Elliott Thorpe attended Rhode Island State College for one year as a mechanical engineering student before entering the U.S. Army in 1916. Even though he did not graduate from the College, he always considered himself an alumnus and was very supportive of efforts to build an adequate campus student activity center. The post-war campus burgeoned and extra space for the students was added for the campus by using numerous Quonset huts. One of these huts also served as the student activity center. He supported a fundraising effort for the construction of a War Memorial Student Union by donating his veteran's bonus check. He also served as guest speaker at a benefit dinner held on October 27, 1950 at the Sheraton-Biltmore Hotel in Providence. The War Memorial Student Union was built in 1950 largely through fund raising efforts spearheaded by Gen. Thorpe and other alumni.

In 1946, the General presented the College with a Japanese temple gong which was meant to be displayed in the Union. The gong disappeared shortly after its receipt. While efforts were made to recover the gong, it was never found. Photographs and typescript translations of the gong's inscriptions are all that remain. (see Carl Woodward Papers, MSG# 1). Thorpe also donated a ceremonial sword surrendered to him by Maj. Gen. Yoshio Nasu of the Imperial Japanese Army on the occasion of the Japanese surrender aboard the USS Missouri. In 1969, Gen. Thorpe presented an autographed copy of his memoir East Wind Rain to the University. Both the sword and the book are presently kept in the Special Collections Reading Room.

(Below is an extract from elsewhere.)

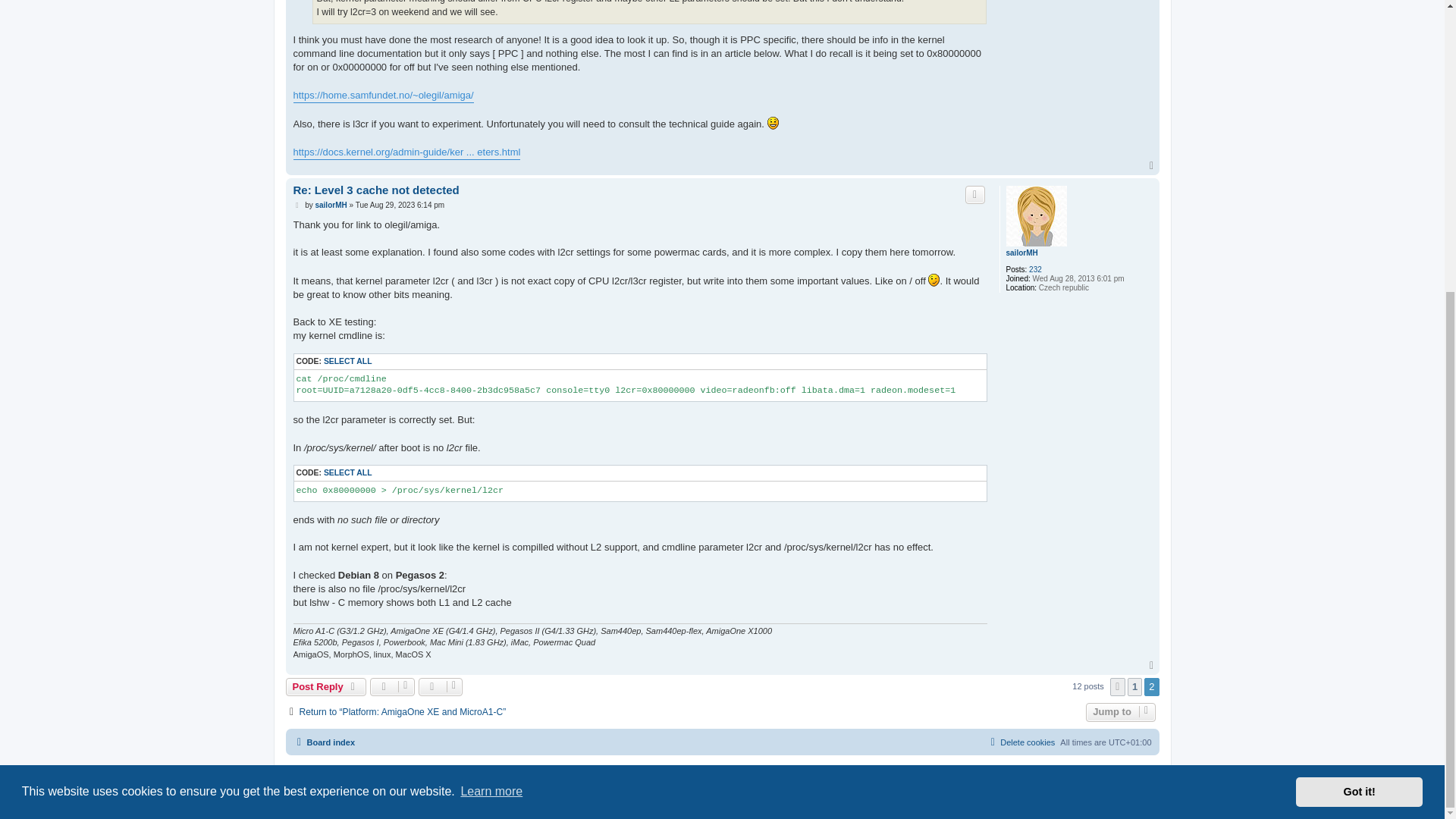
Top (1151, 165)
Got it! (1358, 345)
Learn more (491, 345)
Top (1151, 165)
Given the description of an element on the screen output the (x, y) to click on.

On June 11, 1951, General Elliott Thorpe received an honorary degree of Doctor of Humane Letters during the institution's first commencement as the University of Rhode Island. In 1952, Gen. Thorpe was the endorsed Republican candidate for the U.S. House of Representatives. He abruptly withdrew because of an investigation by the U.S. Army's Counter Intelligence Corps questioning his loyalty. He indignantly felt that the investigation had been politically motivated. The investigation had been a misunderstanding resulting from a 1951 speech addressing the Rhode Island Turkey Growers and Poultry Growers Association in which he criticized the shortage of food growing areas in Japan and the corruption in the nationalistic Chinese regime of Chiang Kai-shek. He also called for "a greater respect for freedom of speech in America as long as it is not subversive." (Westerly Sun, August 21, 1952). After a public outcry, the Army quickly cleared the General and apologized for the unwarranted investigation.

He and then-President Carl Woodward (1941-1951) were close friends (see Carl Woodward Papers, MSG# 1). They continued to maintain a close correspondence when Thorpe retired to Sarasota, Florida, in 1960. During his retirement, he served as commissioner with the Whitfield Volunteer Fire Department. Gen. Thorpe continued to be in demand as a speaker and was sought for interviews by historians and journalists for his first-hand account of post war Japan. Shortly before his death, Thorpe was interviewed for the 1989 BBC production of Sacrifice at Pearl Harbour. Most recently, Gen. Thorpe was quoted in John W. Dower's 1999 Pulitzer Prize winning book Embracing Defeat: Japan in the Wake of World War II.

He died in 1989 and was buried in Arlington National Cemetery in Washington D.C.